Desde el campo del Derecho, el profesor Gimbernat, uno de los expertos de la inexperta Aído, el que al parecer ha inspirado su reciente y sorprendente (para ella) distinción entre pecado y delito, ha llegado a afirmar, saltando audazmente el abismo que separa a El Mundo de El País, que “la equiparación de un óvulo fecundado microscópico o que mide pocos milímetros, sin forma humana ni actividad cerebral, con una persona es simplemente un insulto a la inteligencia”. El cóctel que el Derecho Penal y la pudorosa inteligencia han elaborado en la batidora craneal de Gimbernat acaba atribuyendo la identificación de lo humano, que la Biología Molecular políticamente correcta le niega al ADN, al tamaño, la forma y los procesos electro-químicos.

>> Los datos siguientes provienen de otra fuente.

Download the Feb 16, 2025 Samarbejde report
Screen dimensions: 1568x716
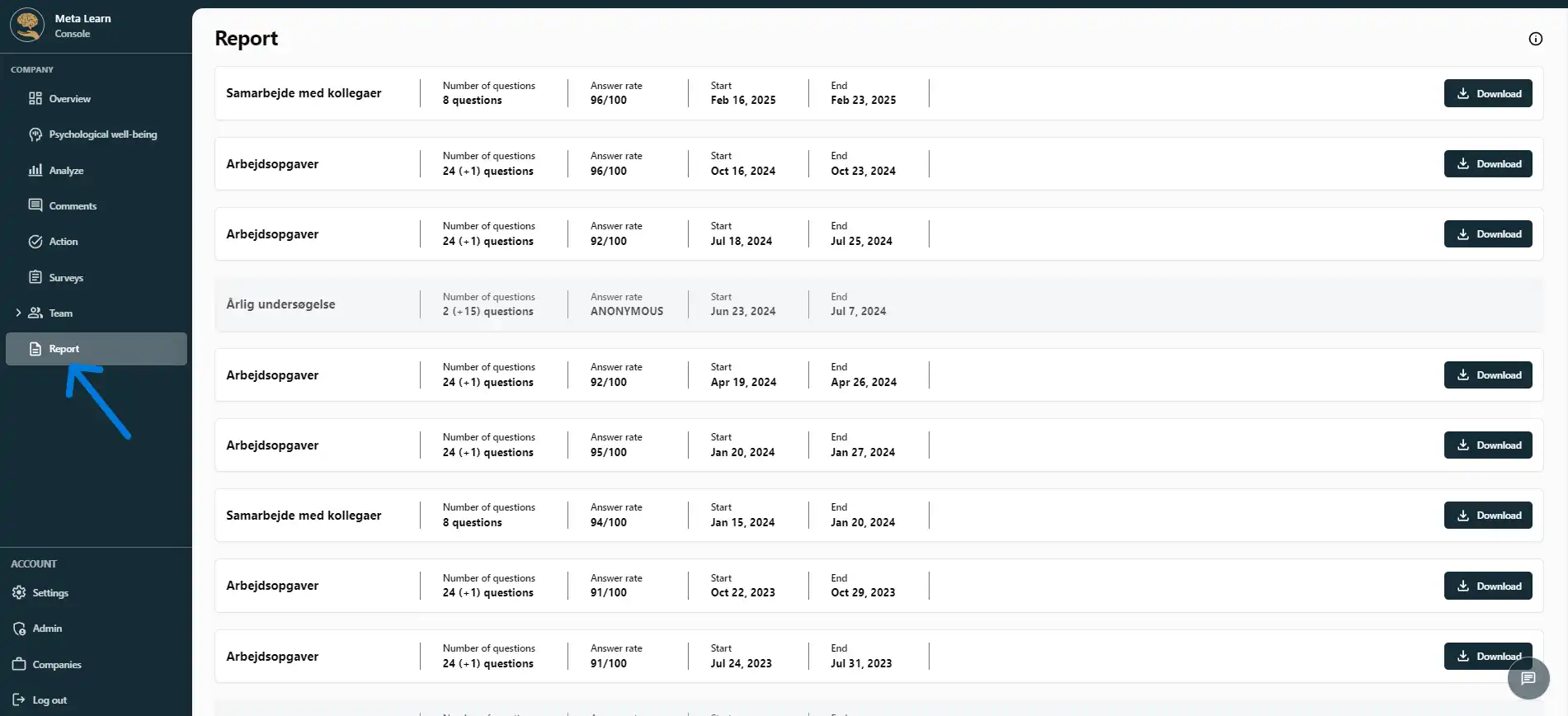point(1487,93)
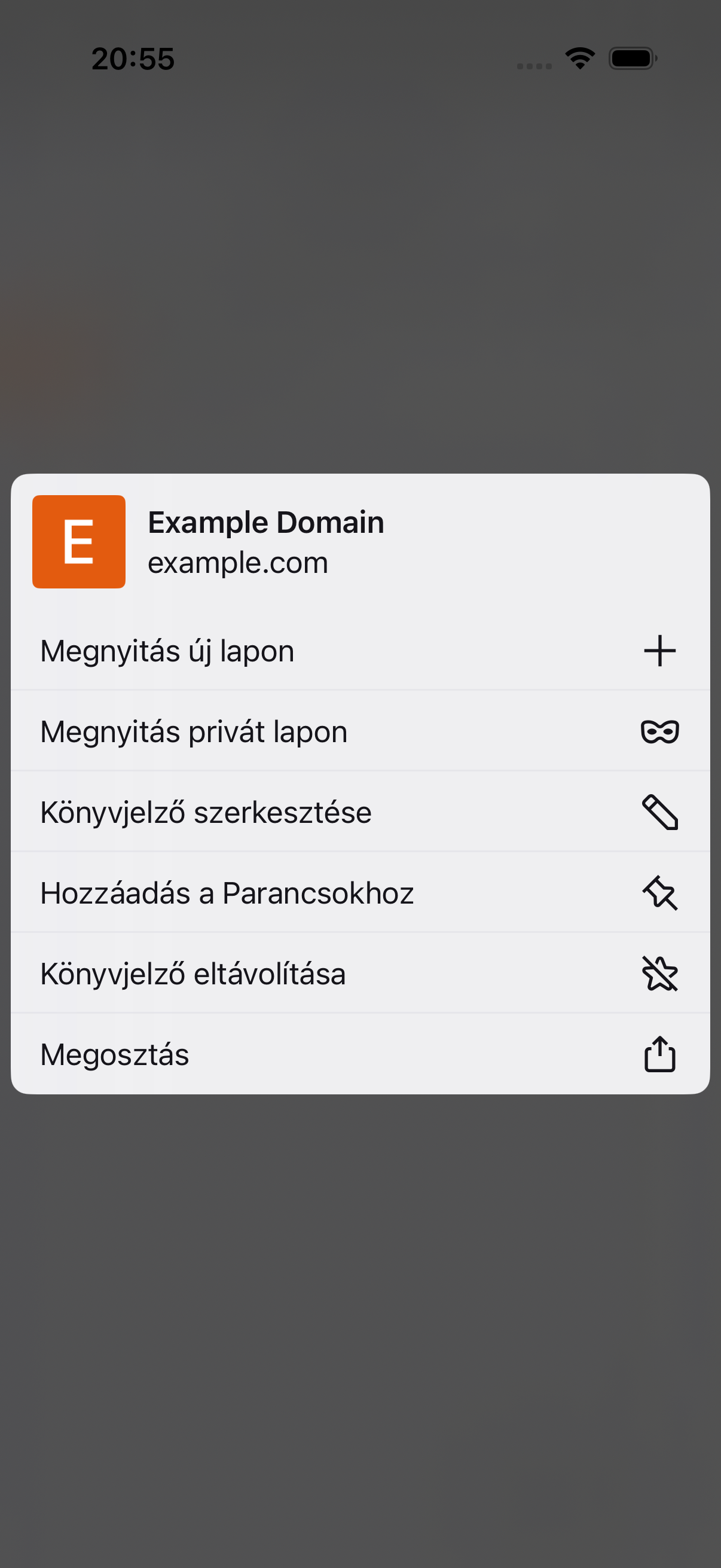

¿No recuerdan todos estos balbuceos de los hombres acerca de lo que constituye lo propiamente humano la hazaña del barón de Münchhausen que salió de una ciénaga tirándose de su propia coleta? Si la atribución de la humanidad es cosa de creencias, ideologías y religiones, reducidas a la privacidad moderna, ¿por qué dejar que una mayoría cambiante de legisladores determine cuándo un ser vivo es o no es humano y conceda a otro ser humano el derecho a matarlo? Pero no es así. Uno no aprende por sí solo lo que es un ser humano. El individuo (aunque sea el individuo científico) no puede reconocer al ser humano. Se aprende qué es lo humano en una comunidad que hace posible lo humano, y en la medida en que lo hace posible. La humanidad de un ser no se fundamenta en su nivel de inteligencia dialéctica ni en su apariencia ni en su tamaño ni en el patrón de su actividad cerebral. Ni siquiera en la estructura de su ADN (por una vez estoy de acuerdo con los contrafirmantes). La humanidad necesita encontrar su fundamento fuera de sí misma. No hay antropología que no sea teológica. Si no existiera Dios yo no creería en la existencia del hombre (en primer lugar, en la de la ministra Aído, y por eso probablemente la apoyaría). El único hombre que a mi juicio determinó con precisión lo que es humano fue el romano Poncio Pilato cuando, señalando a un condenado a muerte cuya apariencia repugnaba por la tortura, dijo: Ecce homo. Ahí tenéis al hombre. (Y la condena fue ejecutada.)